I crisscrossed my legs under me and looked at Rhodes. He was sitting with his long legs stretched out before him, hands planted a few inches behind him, but most importantly, he was looking at me. The sunlight was reflecting off his beautiful silver hair, and I couldn’t think of a single man I’d ever seen that was more handsome than him.
He was the best, really, and that made my throat hurt in a way that wasn’t bad.
“I wasn’t there for his first word or the first time he walked. The first day he used the toilet on his own or the first night he didn’t have to wear diapers to sleep.”
Because he’d been gone, living on a coast far away from Colorado.
“Am doesn’t remember, and even if he did, I’m not sure if he’d care, but it used to bother me a lot. It still does bother me when I think about it.” The lines across his forehead deepened. “I used to send money to them—to Billy and Sofie. For things he might need, even though they both said they had it, but he was mine too. I used to come and visit him every chance I had. Every vacation, any time I could swing it, even if it was only for a whole day. They told me I did enough, said I didn’t have to worry about it, and maybe that should’ve been good enough for me, but it wasn’t.
“It took him until he was almost four to start calling me Dad. Sofie and Billy corrected him every time he’d call me Rows—he couldn’t pronounce Rhodes, and that’s what they called me—but it took a long time for him to start calling me something else. It used to make me jealous when I’d hear him call Billy Dad. I knew it was stupid. Billy was with him all the time. But it still kind of hurt. I’d send him presents when I saw something he might like. But I still missed birthdays. I still missed his first day of school. I missed everything.
“When he was nine, he complained about them going to visit me during the summer instead of going to ‘do something fun’。 That hurt my feelings too, but it mostly made me feel guilty. Guilty that I wasn’t around enough. Guilty that I wasn’t trying hard enough. I had wanted him. I thought about him all the time. But I didn’t want to leave the Navy. I didn’t want to move back here. I liked having something reliable in my life, and for the longest, that was my career. And that made me feel guiltier. I didn’t want to give up one or the other, even if I knew what was more important, what really matters, and that’s my son, and it’s always going to be him. I thought me knowing that was enough.”

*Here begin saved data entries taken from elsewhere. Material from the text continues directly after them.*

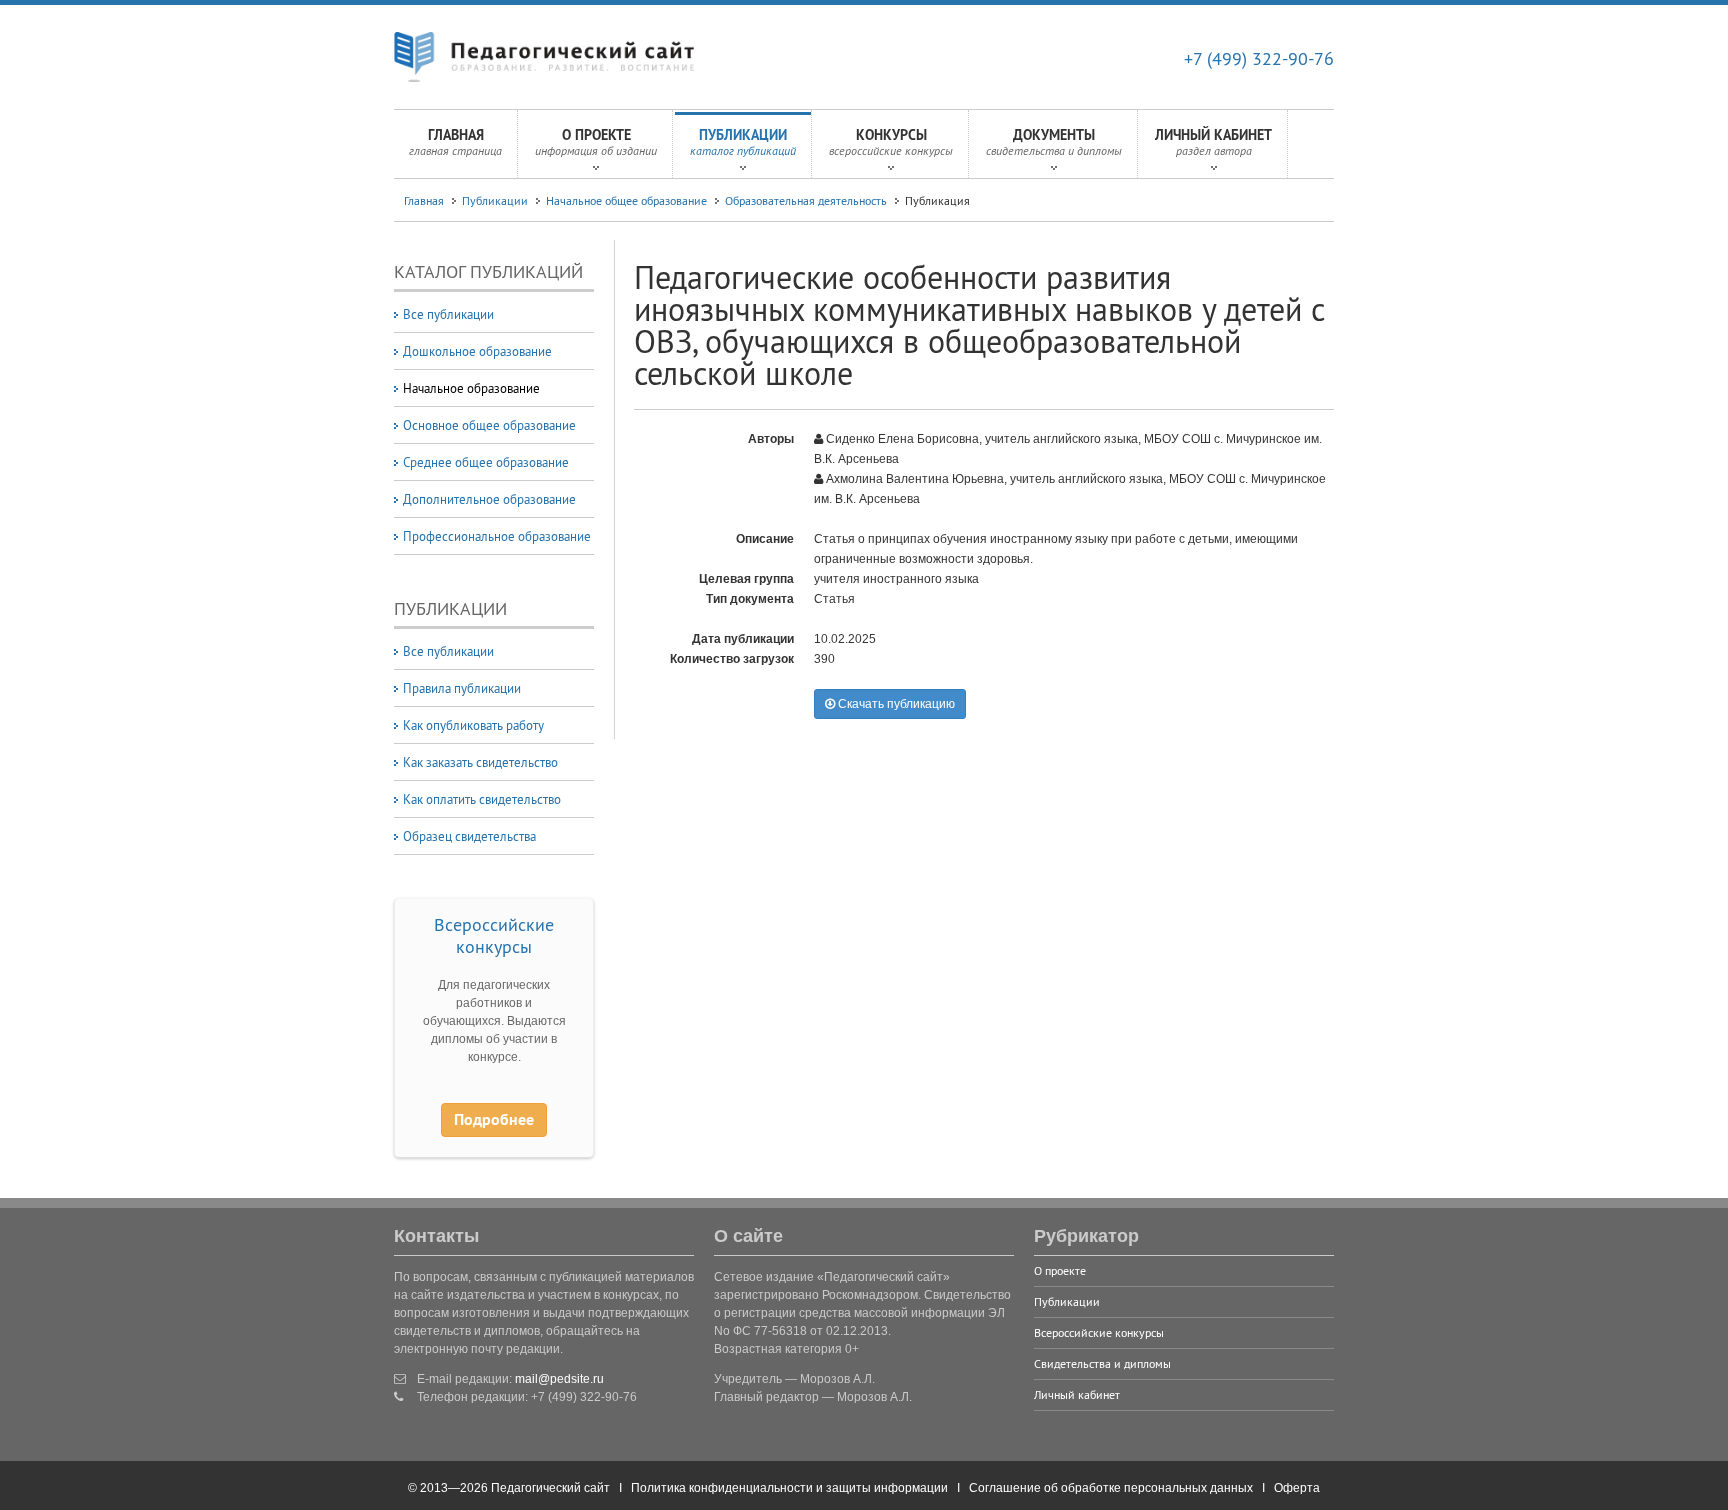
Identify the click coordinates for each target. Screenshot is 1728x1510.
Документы (1054, 142)
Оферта (1297, 1488)
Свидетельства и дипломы (1102, 1363)
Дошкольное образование (477, 351)
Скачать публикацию (895, 704)
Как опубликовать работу (473, 725)
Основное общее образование (489, 425)
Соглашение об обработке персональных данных (1111, 1488)
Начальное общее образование (626, 200)
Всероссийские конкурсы (494, 935)
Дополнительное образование (489, 499)
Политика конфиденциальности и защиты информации (789, 1488)
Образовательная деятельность (806, 200)
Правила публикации (462, 688)
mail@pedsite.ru (559, 1379)
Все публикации (448, 314)
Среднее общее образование (486, 462)
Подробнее (494, 1119)
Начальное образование (471, 388)
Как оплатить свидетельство (482, 799)
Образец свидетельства (469, 836)
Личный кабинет (1213, 142)
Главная (455, 142)
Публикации (743, 142)
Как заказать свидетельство (480, 762)
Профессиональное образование (497, 536)
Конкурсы (891, 142)
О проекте (596, 142)
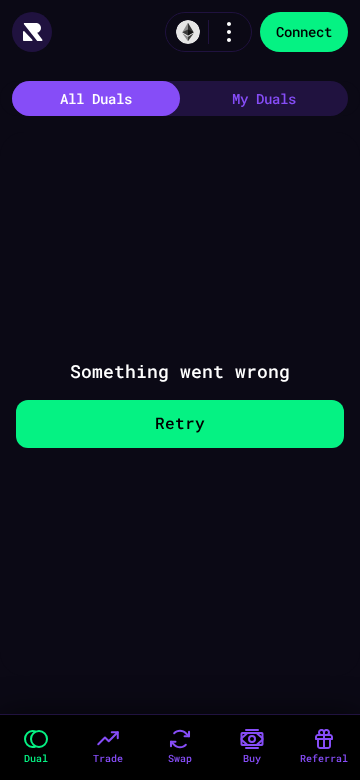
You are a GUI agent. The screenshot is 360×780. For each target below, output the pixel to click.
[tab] (96, 98)
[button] (36, 747)
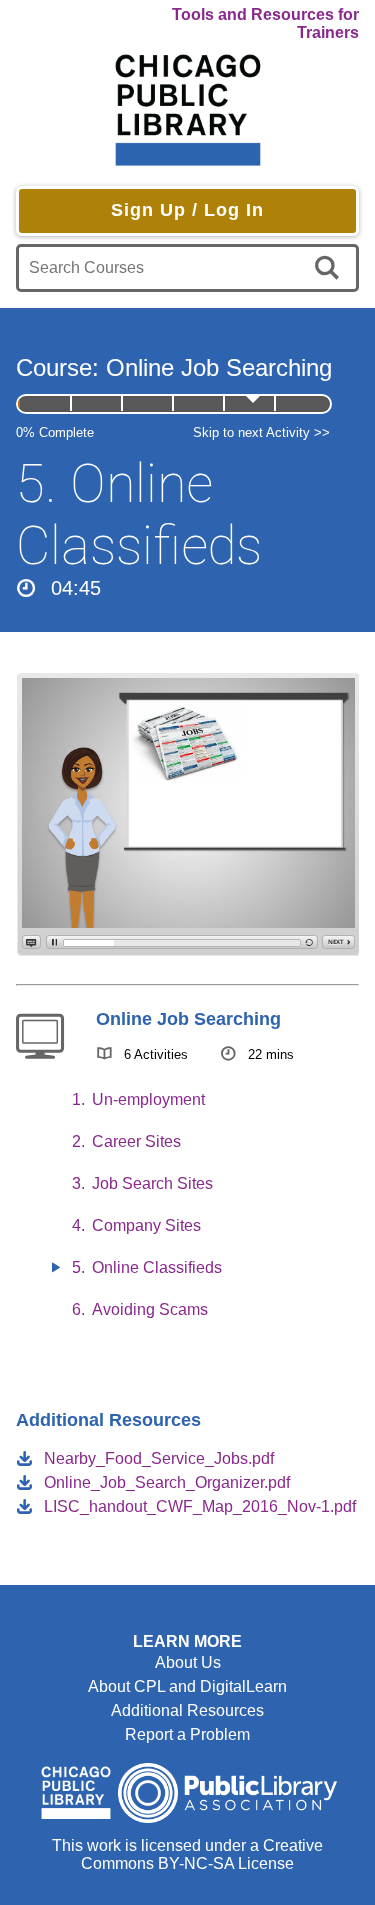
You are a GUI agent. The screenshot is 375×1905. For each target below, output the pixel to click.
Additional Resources (187, 1710)
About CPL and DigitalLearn (187, 1686)
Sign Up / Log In (187, 210)
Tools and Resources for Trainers (265, 23)
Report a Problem (187, 1734)
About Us (188, 1662)
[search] (330, 268)
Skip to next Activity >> (261, 432)
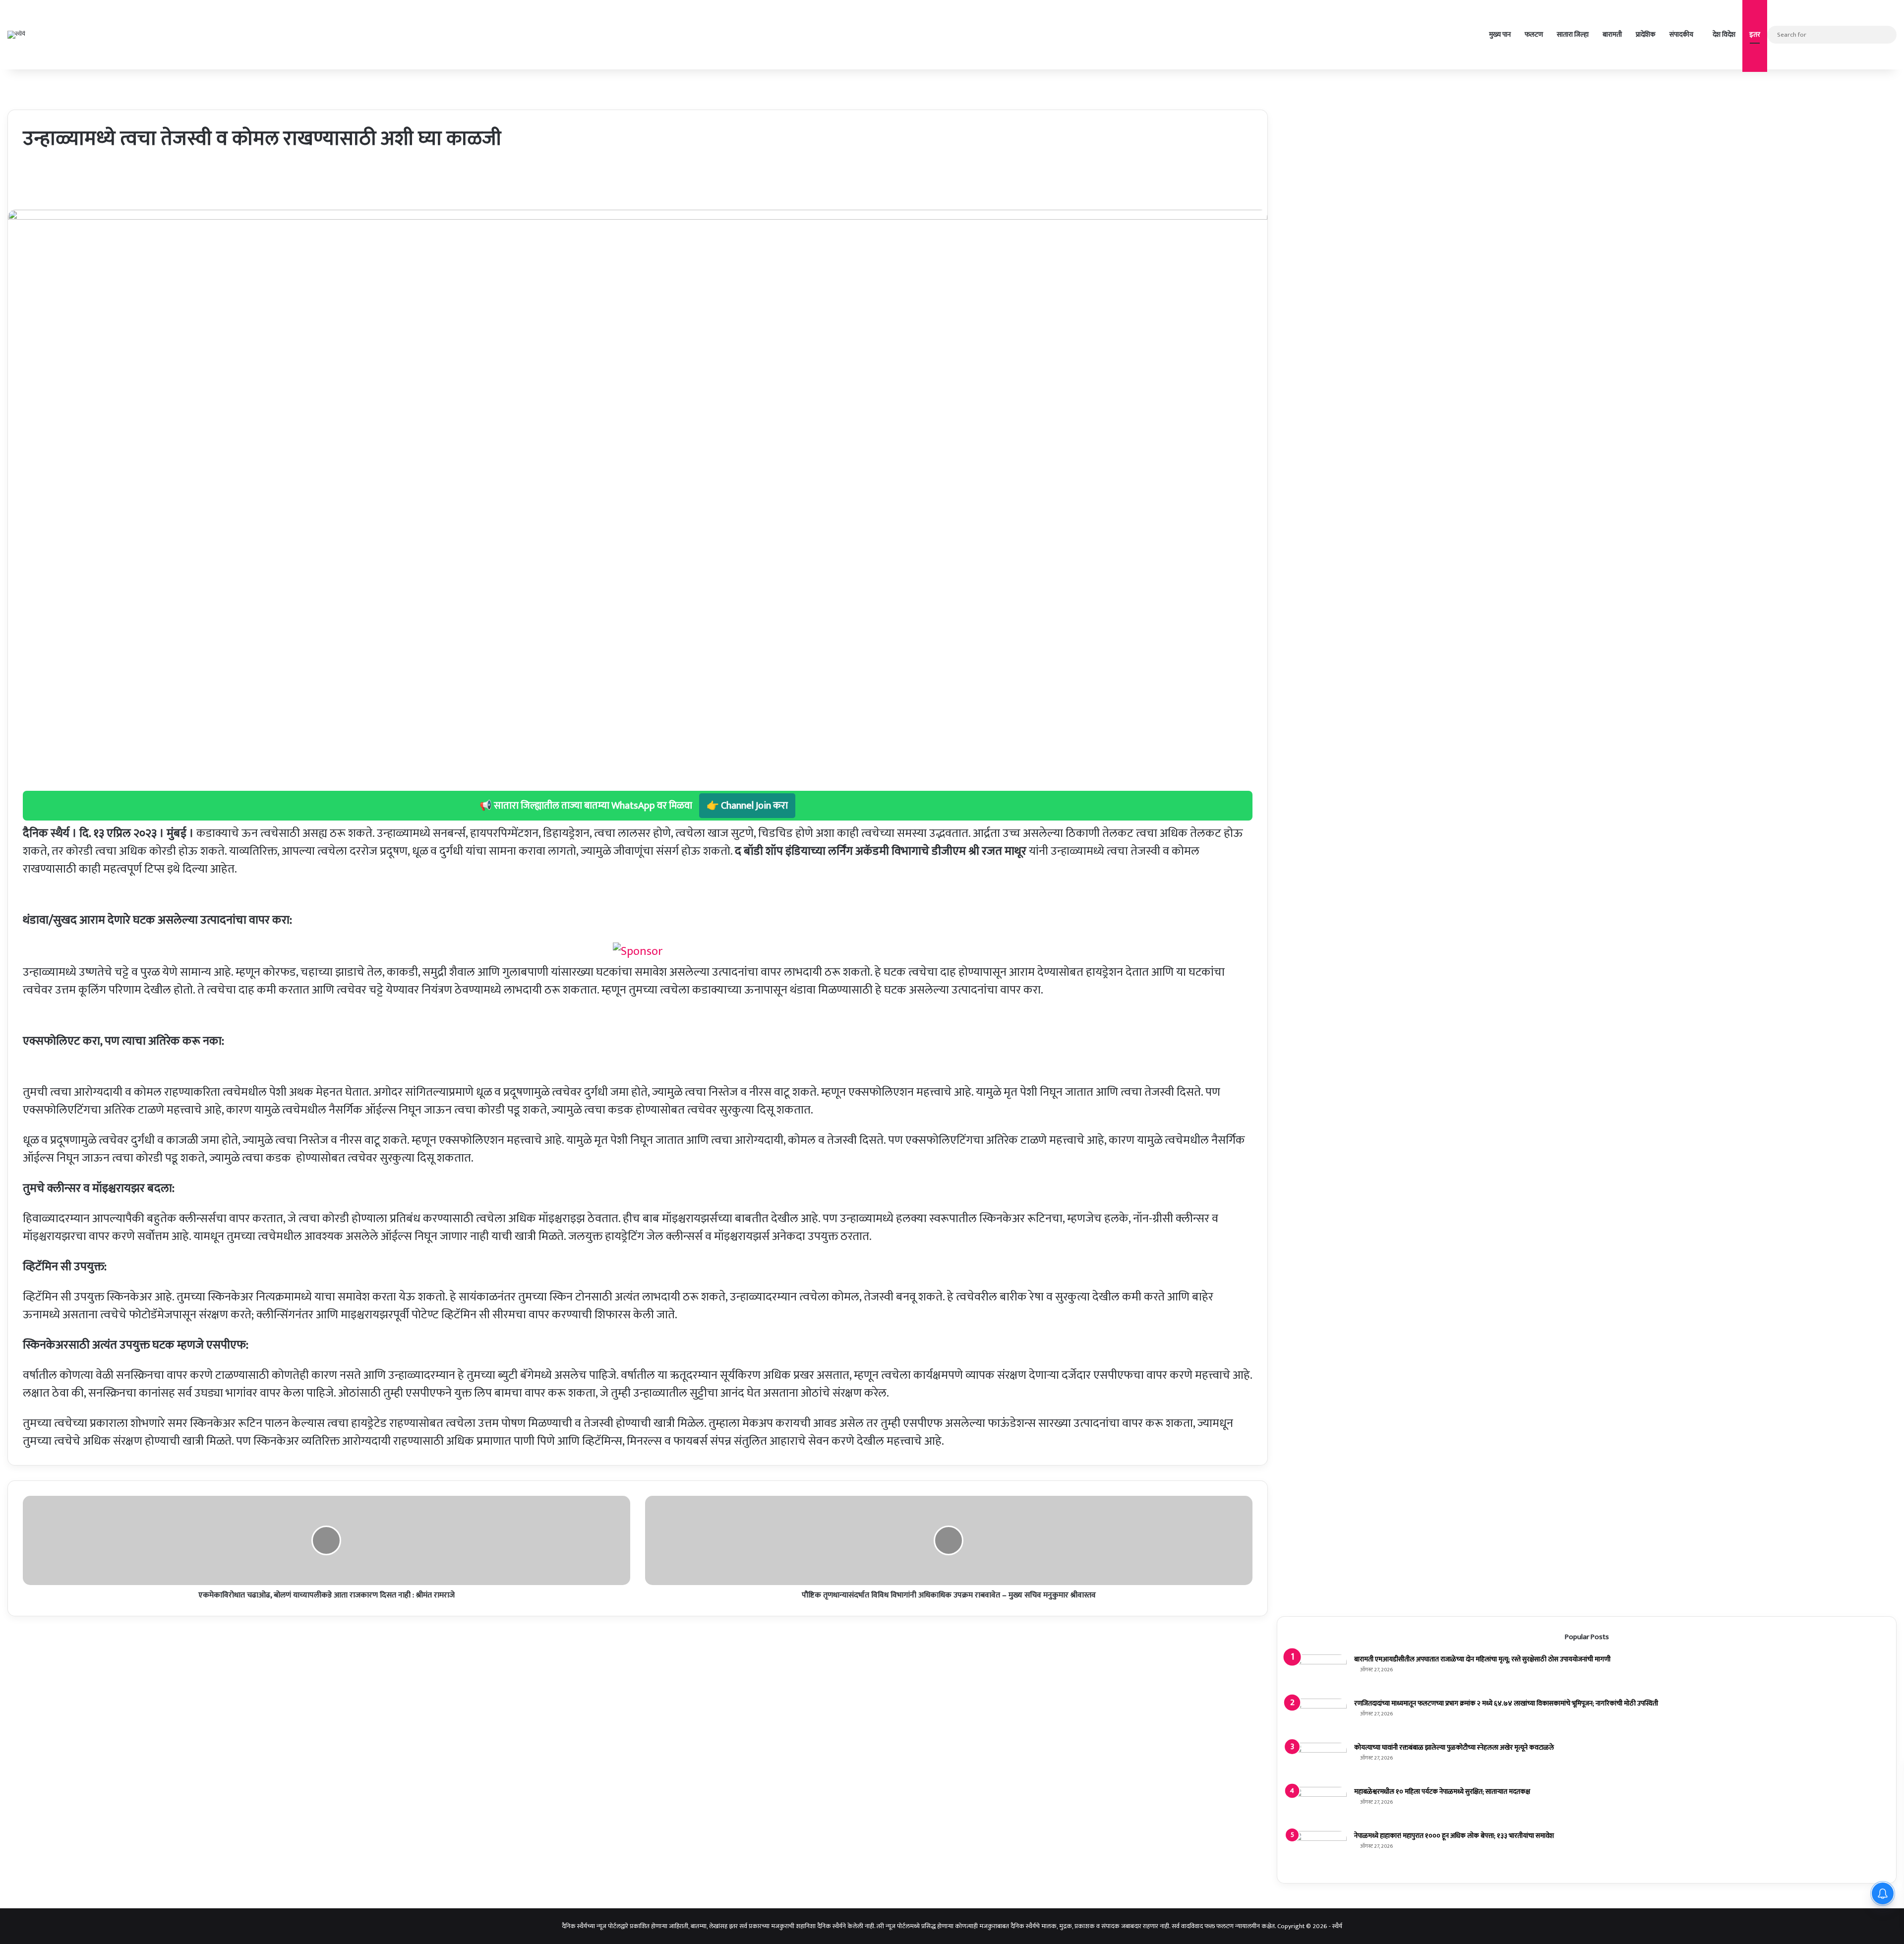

Rhodes blew out a breath before glancing at me, part of his mouth going up a little into that twist I knew too well. “Part of me hopes that I’m making it up to him. That it’ll be enough that I’m here now, but I don’t know if it will. I don’t know if he’ll look back on it and think that I half-assed being his dad. That he wasn’t important to me. That’s why I’m trying, so at least I know that I did. That I did everything I could think of to be there for him, but how am I ever going to know, right? Maybe he’ll be an old man when he decides. Maybe not.
“My mom didn’t even try to be a good mom. I can’t think of a single positive memory of her. My oldest brother does, I think, maybe the one right after him too, but that’s it. I’m never going to look back and think of her fondly. I don’t feel like I missed out on anything with her, and that’s shitty. I feel bad for her, for what she had to have gone through, but I didn’t ask for it either, and I got it anyway. But Amos, I asked for. I wanted him. I wanted to do better than what I’d known.”